Firm tofu holds up well to freezing – and I actually prefer the texture North American tofu has after having been frozen. It chewier. It’s also more porous, and absorbs other flavors well.
Before freezing their tofu, some people squeeze the water out. I don’t bother. I just pop it into the freezer (in a baggie) where it turns a lovely shade of yellow. I take it out of the freezer several hours before I plan on using it, and let it thaw in the fridge or on the counter. After it thaws, I squeeze the water out of it, crumble it, then get cooking.
For the dish below, I tossed the crumbled tofu in a bit of cooking oil, with a few drops of Worcestershire sauce, some chipotle powder, salt and pepper.
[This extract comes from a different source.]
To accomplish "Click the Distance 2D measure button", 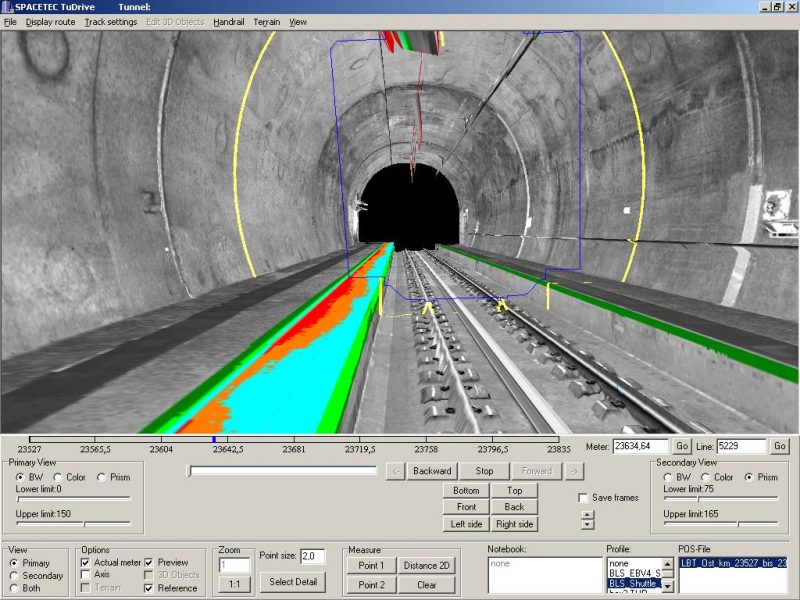I will coord(427,566).
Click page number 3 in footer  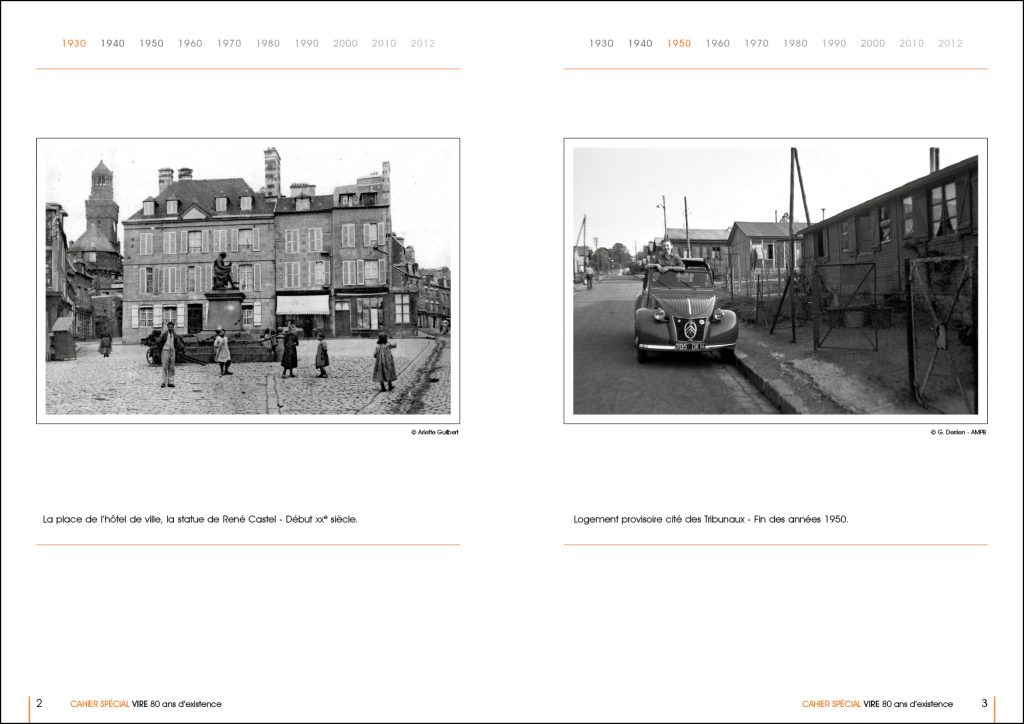coord(984,703)
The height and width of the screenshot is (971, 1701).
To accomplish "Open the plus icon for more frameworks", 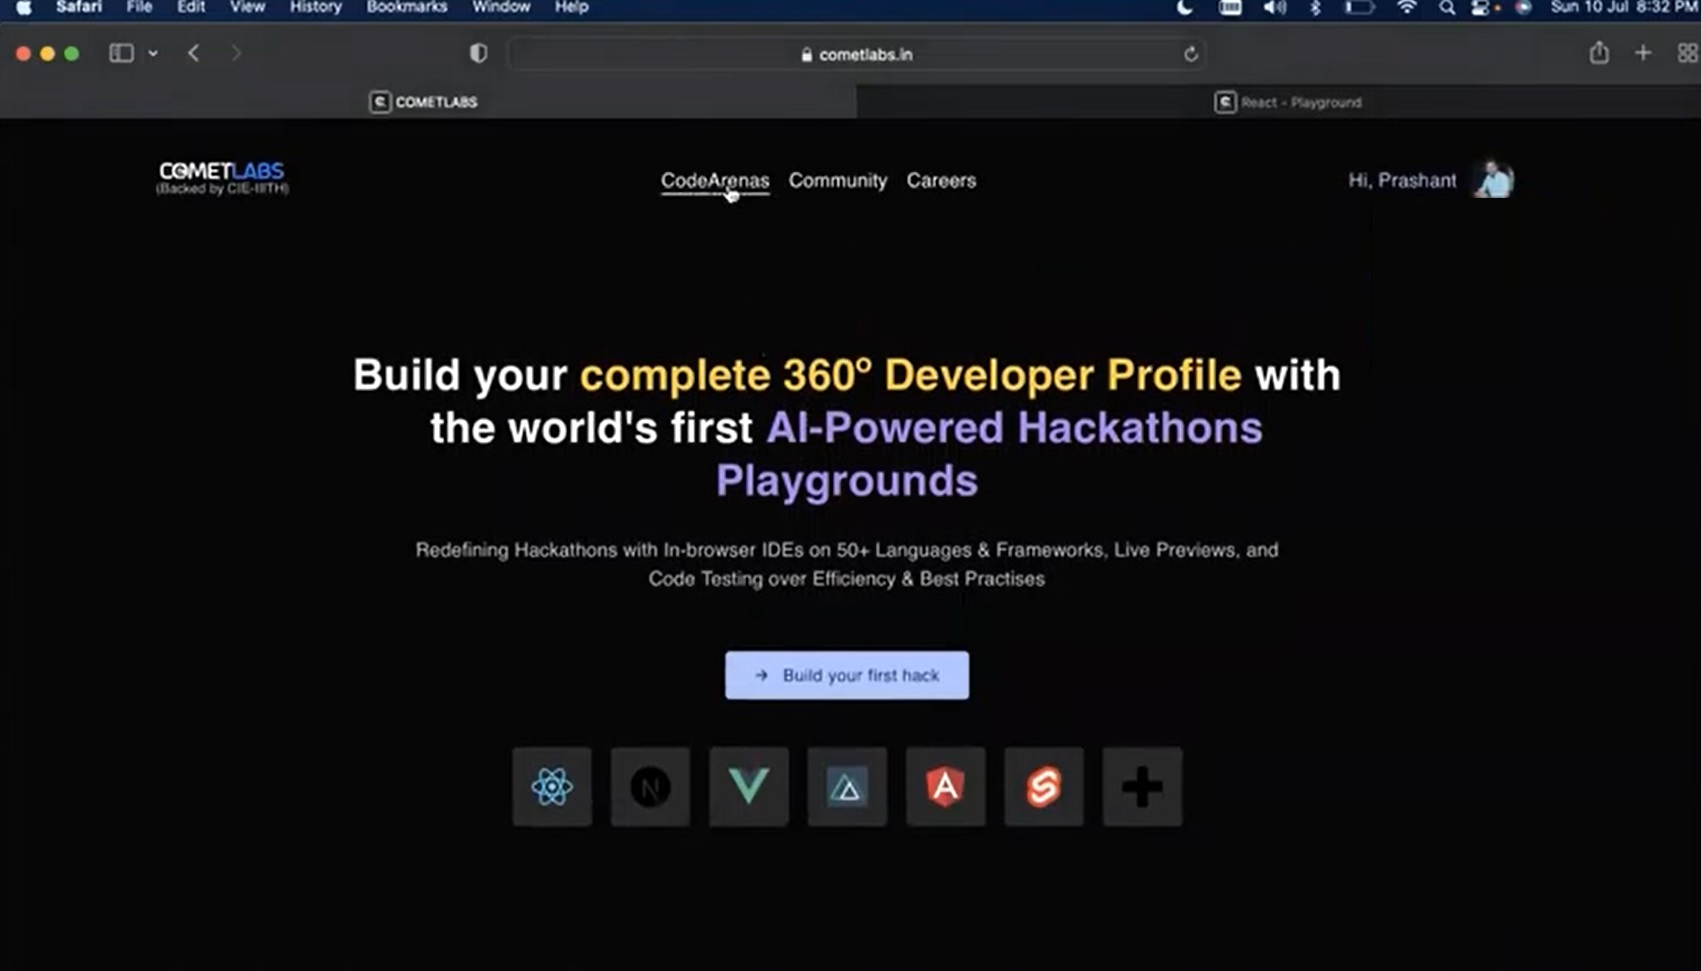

I sautéed it with onions, garlic and diced red jalapeño, then served it on a warmed tortilla over melted cheese, along with avocado (tossed in lime juice), sour cream, and a hot salsa. Quick, easy and satisfying.
I’ve never thought about freezing tofu. Great idea! And that recipe sounds yummy. I love anything tossed in lime juice.
Thanks – and agree about lime. I particularly like it paired with hot spices in Mexican and Thai cuisine.
I should look for some of this “creamy” tofu. I’ll bet my kids would love it!
Incidentally, you’re not showing up in my blog read…don’t know why. I’ll have to unfollow and re-follow, I guess, to see if it fixes the glitch. It’s why I come back way after the fact.
I’ve never seen truly creamy stuff in the US; if you find some, let me know. Or maybe I’ll just have to try to make it someday…
Excellent – a blend of Japanese and Mexican!
A popular staple in most Japanese homes is “Kouya dofu” – which is sold as dry – is very light – and must be “reconstituted” before eating. I’m not sure how it is made now, but I think traditionally it was tofu set outside to dry in cold weather climates where it would freeze, perhaps repeatedly, until it was dry.
Kouya dofu is awesome in a stir fry, soaking up the sesame oil, ginger, soy sauce and other flavors only to deliver a burst of succulent heaven when you bite into it later! I recommend it with “komatsuna” if you can find it!
That almost sounds like something you could put in an envelope and mail to a friend overseas.
Informative and hunger-making post. I sometimes freeze tofu but as there are three of us here at casa foodtoglow we usually get through a whole pack no problem. My husband has been to Japan a few times and has remarked on how different and special the various types of tofu are. We have a local ethical company and employer here in Edinburgh who do a mighty fine range of organic and GMO-free tofu that is better than the supermarket kinds, so we are kind of lucky. I also like the idea of Kouya type – no need for a fridge or freezer! Nice, simple recipe too, Jean-Francois.
You’re lucky to have a local producer – we haven’t found that in LA yet, so suffer the store brands. Maybe I’ll have to try my hand at making it from scratch someday. If that works, will be sure to share the experience here.